The curation-web module is the web application known the end-user as »curation dashboard«. Aside from the fact that it allows the user to upload single profiles or CMD instances for immediate analysis and the download of link checking results in different formats, curation-web is only a dump application to serve static reports which have been generated by the curation-api module.

curation-app

The curation-app module is a stand-alone application which uses the curation-api to generate profile reports, CMD collection reports and link checker reports and stores these reports as XML and HTML in the file system. These are the static files later on served by curation-web.

curation-api

The curation API is the central unit to process schema (profiles), CMD instances and whole collections of CMD instances. As a result of the processing it generates static reports on the quality of profiles and CMD instances. Further on it extracts web links from the CMD files, writes the to a database which is used for permanent link checking and enriches the reports by the latest link checking statistics.

curation-cr

The CR service is managing instances of ProfileCacheEntry. A ProfileCacheEntry is a Java object, which contains all xpaths to elements and attributes of implementations of a specific schema (profile), on other words the CMD files based on the schema.

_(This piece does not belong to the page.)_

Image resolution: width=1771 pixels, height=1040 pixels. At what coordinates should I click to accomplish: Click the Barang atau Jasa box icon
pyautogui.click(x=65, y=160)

An addition to this the ProfileCacheEntry contains an instance of Schema, which is the Java representation of an XML schema.

curation-ccr

The CCR service is managing instances of CCRConcept. A CRRConcept is a Java object which contains information on URI, preferred label and status of a specific concept.

curation-pph

The PPH service os managing instances of ProfileHeader. A ProfileHeader is a Java object which contains information on id, name, description, etc. of a specific profile.